Your objective: Show every line of the rows below that contains the string "button".

####

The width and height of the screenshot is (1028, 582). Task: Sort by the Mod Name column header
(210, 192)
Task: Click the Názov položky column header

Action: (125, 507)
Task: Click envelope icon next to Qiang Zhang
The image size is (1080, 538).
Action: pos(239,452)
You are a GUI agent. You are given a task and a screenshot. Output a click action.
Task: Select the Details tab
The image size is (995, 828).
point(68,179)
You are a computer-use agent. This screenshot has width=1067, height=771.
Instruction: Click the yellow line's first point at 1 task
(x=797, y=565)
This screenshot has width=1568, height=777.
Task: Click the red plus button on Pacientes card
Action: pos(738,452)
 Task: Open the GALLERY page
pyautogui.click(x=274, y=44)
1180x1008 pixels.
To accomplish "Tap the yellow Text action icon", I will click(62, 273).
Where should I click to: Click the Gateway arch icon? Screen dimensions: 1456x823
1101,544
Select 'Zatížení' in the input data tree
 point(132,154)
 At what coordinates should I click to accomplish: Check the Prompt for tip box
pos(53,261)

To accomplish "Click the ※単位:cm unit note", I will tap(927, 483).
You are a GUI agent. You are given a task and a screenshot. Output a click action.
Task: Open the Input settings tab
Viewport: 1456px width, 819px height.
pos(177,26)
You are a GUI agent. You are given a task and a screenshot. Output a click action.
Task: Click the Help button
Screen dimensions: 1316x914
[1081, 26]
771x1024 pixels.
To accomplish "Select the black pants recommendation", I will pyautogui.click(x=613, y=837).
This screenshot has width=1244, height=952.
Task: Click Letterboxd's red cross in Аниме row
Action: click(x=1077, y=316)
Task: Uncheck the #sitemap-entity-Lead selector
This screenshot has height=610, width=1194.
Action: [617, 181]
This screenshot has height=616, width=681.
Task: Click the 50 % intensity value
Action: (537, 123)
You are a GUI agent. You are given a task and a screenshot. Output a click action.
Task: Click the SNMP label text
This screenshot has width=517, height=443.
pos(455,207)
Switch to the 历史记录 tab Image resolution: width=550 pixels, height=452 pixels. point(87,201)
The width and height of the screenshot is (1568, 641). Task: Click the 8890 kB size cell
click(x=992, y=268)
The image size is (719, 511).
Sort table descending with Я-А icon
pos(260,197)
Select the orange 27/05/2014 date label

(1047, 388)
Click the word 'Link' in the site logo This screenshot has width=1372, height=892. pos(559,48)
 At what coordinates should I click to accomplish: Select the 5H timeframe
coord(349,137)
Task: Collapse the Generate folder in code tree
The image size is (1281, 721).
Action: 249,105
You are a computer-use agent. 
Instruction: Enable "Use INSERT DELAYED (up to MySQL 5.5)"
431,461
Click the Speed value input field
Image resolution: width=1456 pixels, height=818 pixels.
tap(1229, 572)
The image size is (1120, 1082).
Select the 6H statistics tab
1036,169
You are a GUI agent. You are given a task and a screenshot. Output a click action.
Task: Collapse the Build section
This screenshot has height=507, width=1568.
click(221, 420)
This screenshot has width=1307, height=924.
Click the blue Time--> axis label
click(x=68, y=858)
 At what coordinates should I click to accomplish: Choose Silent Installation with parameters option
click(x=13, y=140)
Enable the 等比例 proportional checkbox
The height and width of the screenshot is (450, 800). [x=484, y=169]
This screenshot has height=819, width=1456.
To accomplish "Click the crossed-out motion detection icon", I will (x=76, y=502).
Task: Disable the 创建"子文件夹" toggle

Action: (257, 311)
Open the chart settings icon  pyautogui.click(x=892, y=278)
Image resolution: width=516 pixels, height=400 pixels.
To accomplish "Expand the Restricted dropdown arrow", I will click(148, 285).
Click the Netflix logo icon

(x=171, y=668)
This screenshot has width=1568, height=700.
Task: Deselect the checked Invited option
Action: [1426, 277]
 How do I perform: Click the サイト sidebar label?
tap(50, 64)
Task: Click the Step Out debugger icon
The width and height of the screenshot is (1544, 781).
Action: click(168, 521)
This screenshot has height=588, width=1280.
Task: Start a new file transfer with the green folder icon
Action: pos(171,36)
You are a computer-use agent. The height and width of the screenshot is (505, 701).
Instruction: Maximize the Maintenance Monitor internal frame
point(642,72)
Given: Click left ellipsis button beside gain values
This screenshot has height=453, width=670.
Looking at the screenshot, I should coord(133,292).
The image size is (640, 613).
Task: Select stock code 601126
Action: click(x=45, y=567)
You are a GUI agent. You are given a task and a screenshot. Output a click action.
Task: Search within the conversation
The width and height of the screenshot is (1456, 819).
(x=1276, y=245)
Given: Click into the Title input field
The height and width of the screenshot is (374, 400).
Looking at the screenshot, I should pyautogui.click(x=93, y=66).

####

Output for this task:
Task: Click the red plus button on Pacientes card
Task: Click the Help button
Given: Click left ellipsis button beside gain values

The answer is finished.